24.根据权利要求23所述的方法，其中所述分析物是肽、多肽、多糖、小的有机或无机化合物，诸如药理学活性化合物、毒性化合物和污染物。

25.根据权利要求24所述的方法，其中所述分析物是多核苷酸。

26.根据权利要求25所述的方法，其中所述多核苷酸包含至少一个均聚区。

27.根据权利要求25或26所述的方法，其包括确定选自以下的一种或多种特征：(i)所述多核苷酸的长度，(ii)所述多核苷酸的身份，(iii)所述多核苷酸的序列，(iv)所述多核苷酸的二级结构，以及(v)所述多核苷酸是否经修饰。

28.一种使用根据权利要求14至16中任一项所述的孔复合物或根据权利要求17所述的孔多聚体来表征多核苷酸、肽或多肽的方法。

29.根据权利要求14至16中任一项所述的孔复合物或根据权利要求17所述的孔多聚体用于确定目标分析物的存在、不存在或一种或多种特征的用途。

30.一种多核苷酸，其编码根据权利要求1至11中任一项所述的孔单体缀合物或根据权利要求12或13所述的构建体。

31.一种用于表征目标分析物的试剂盒，所述试剂盒包括(a)根据权利要求14至16中任一项所述的孔复合物或根据权利要求17所述的孔多聚体，以及(b)膜的组分。

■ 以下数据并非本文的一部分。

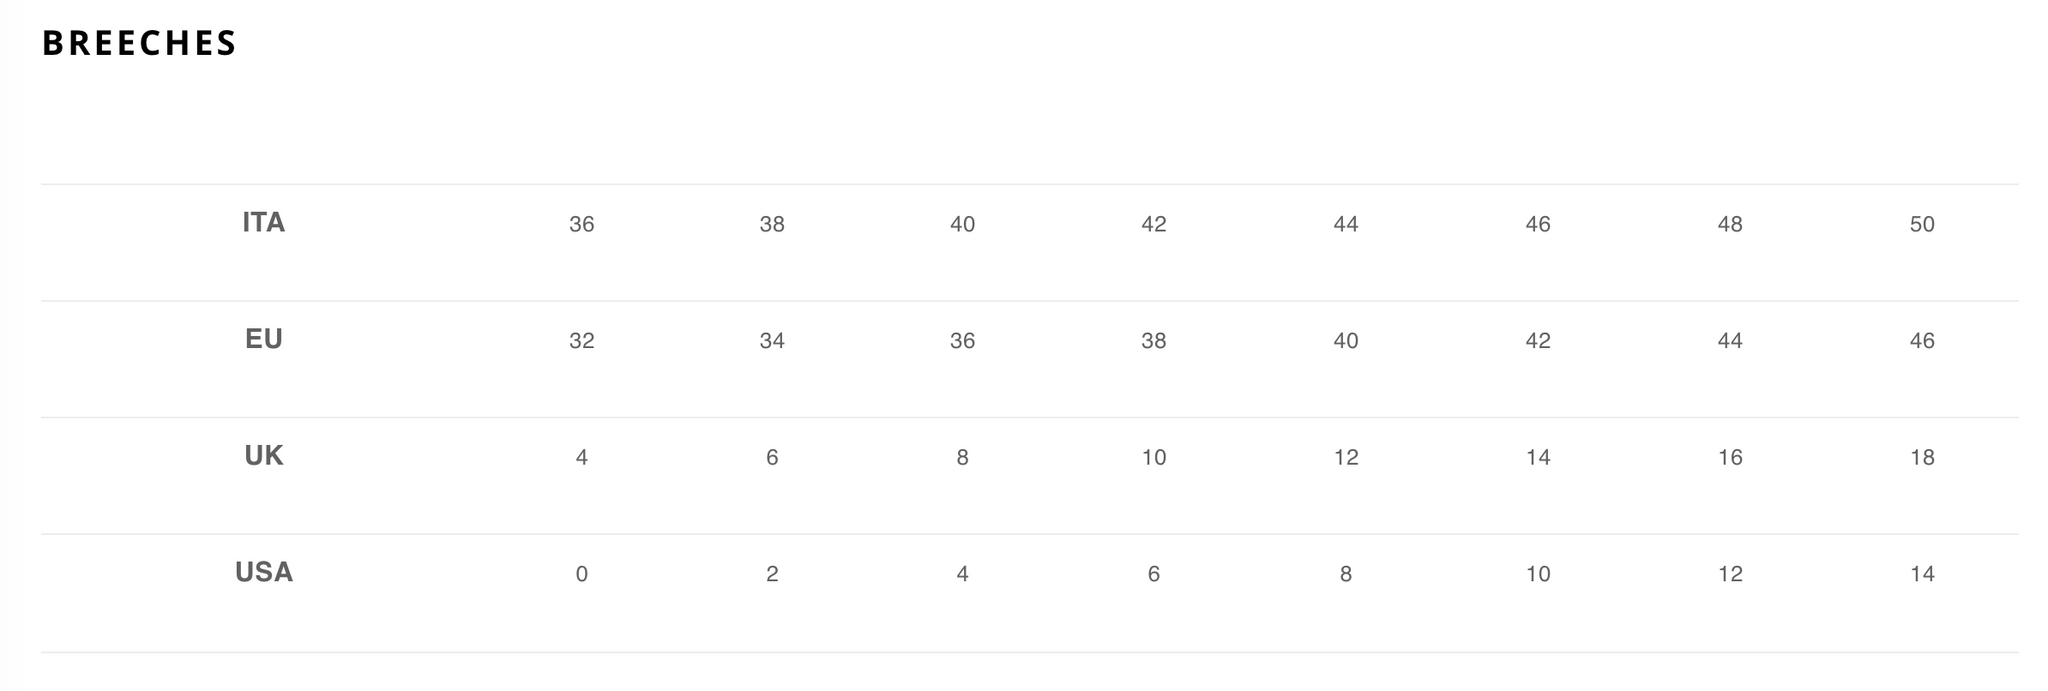Click size 16 in the UK row
The height and width of the screenshot is (691, 2048).
pyautogui.click(x=1730, y=457)
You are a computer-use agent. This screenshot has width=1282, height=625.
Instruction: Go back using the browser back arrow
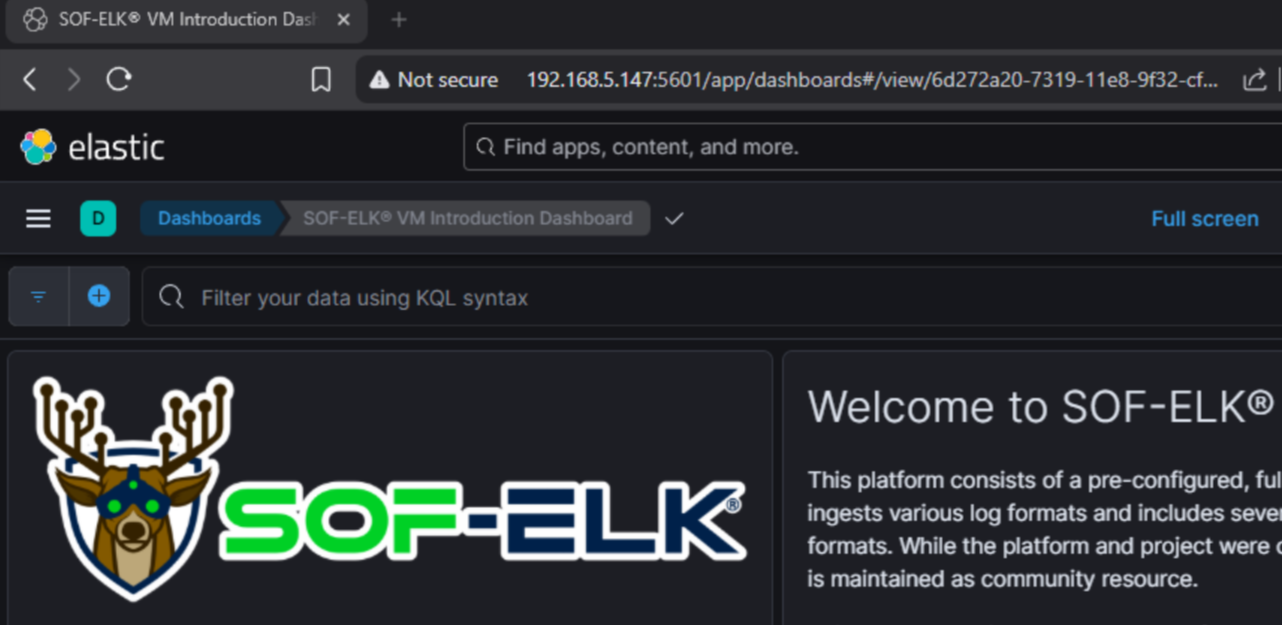[30, 80]
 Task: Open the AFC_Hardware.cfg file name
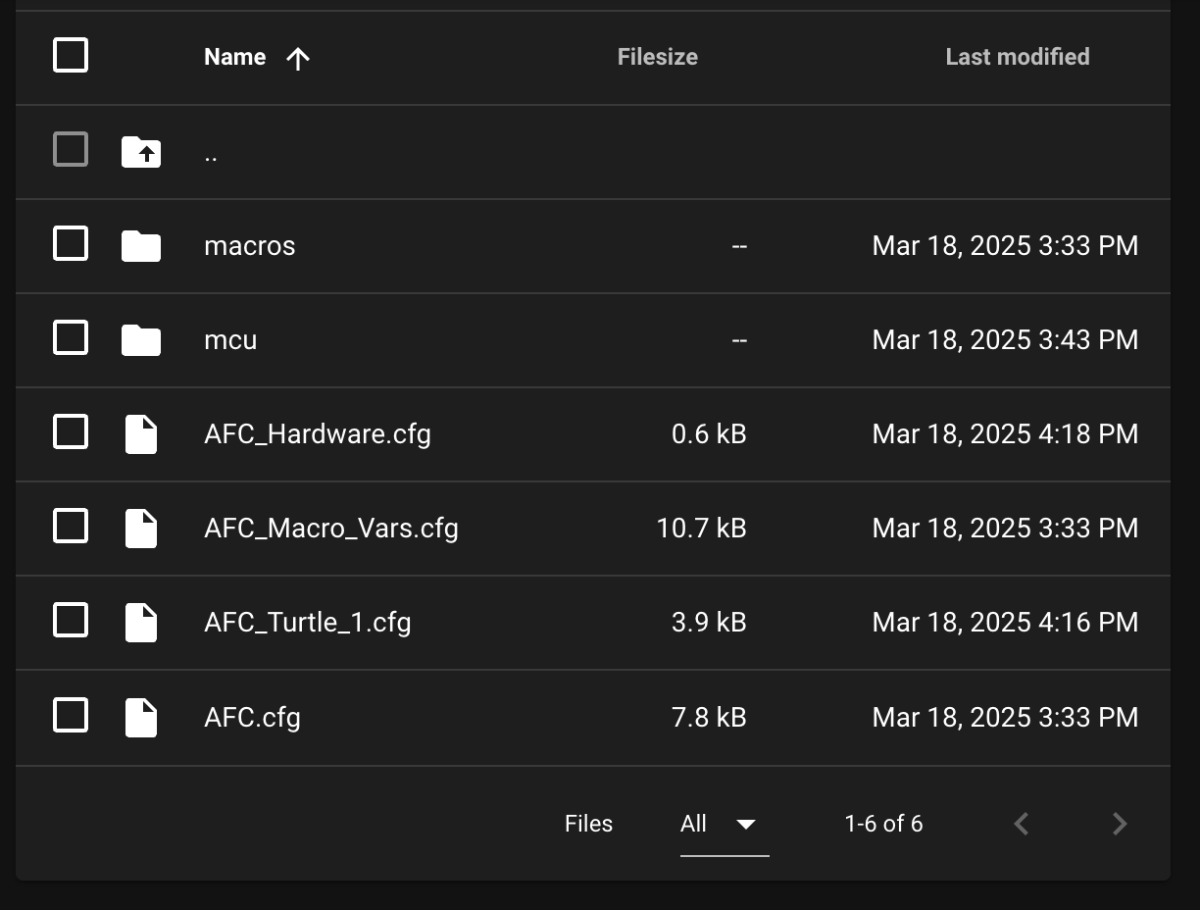317,434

32.一种用于表征目标多核苷酸或目标多肽的试剂盒，所述试剂盒包括(a)根据权利要求14至16中任一项所述的孔复合物或根据权利要求17所述的孔多聚体，以及(b)多核苷酸结合蛋白或多肽处理酶。

33.一种用于表征样品中的目标多核苷酸或目标多肽的设备，所述设备包括(a)多个根据权利要求14至16中任一项所述的孔复合物或多个根据权利要求17所述的孔多聚体，以及(b)多个多核苷酸结合蛋白或多个多肽处理酶。

34.一种阵列，其包含多个根据权利要求19所述的膜。

35.一种系统，其包括(a)根据权利要求19所述的膜或根据权利要求34所述的阵列，(b)用于跨所述膜施加电势的装置，以及(c)用于检测跨所述膜的电信号或光信号的装置。

36.一种设备，其包括插入体外膜中的根据权利要求14至16中任一项所述的孔复合物或根据权利要求17所述的孔多聚体。

37.一种设备，其通过包括以下的方法生产：(i)获得根据权利要求14至16中任一项所述的孔复合物或根据权利要求17所述的孔多聚体，以及(ii)使所述孔复合物或孔多聚体与体外膜接触，使得所述孔复合物或所述孔多聚体插入所述体外膜中。